:: Task goal ::
Print the records below exactly, omitting all pictures.
________________________
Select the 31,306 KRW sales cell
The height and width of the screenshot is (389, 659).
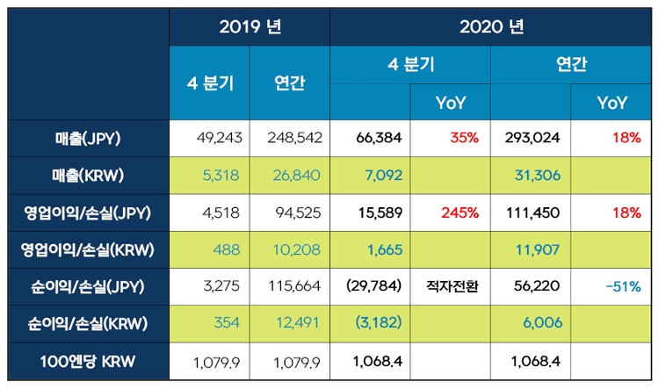click(531, 176)
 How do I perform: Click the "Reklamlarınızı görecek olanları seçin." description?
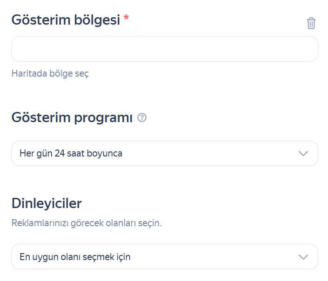pos(87,223)
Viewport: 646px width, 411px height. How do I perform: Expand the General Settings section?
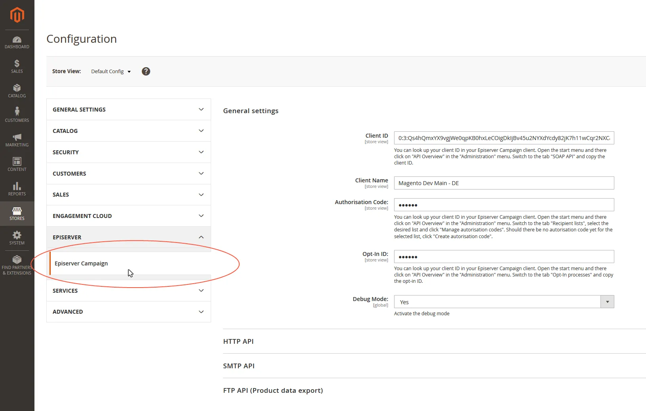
________________________
:: Task answer ::
Select the 31,306 KRW sales cell
The height and width of the screenshot is (389, 659).
click(531, 176)
 How do I perform: Click the "Reklamlarınızı görecek olanları seçin." description?
pos(87,223)
Viewport: 646px width, 411px height. How do I perform: Expand the General Settings section?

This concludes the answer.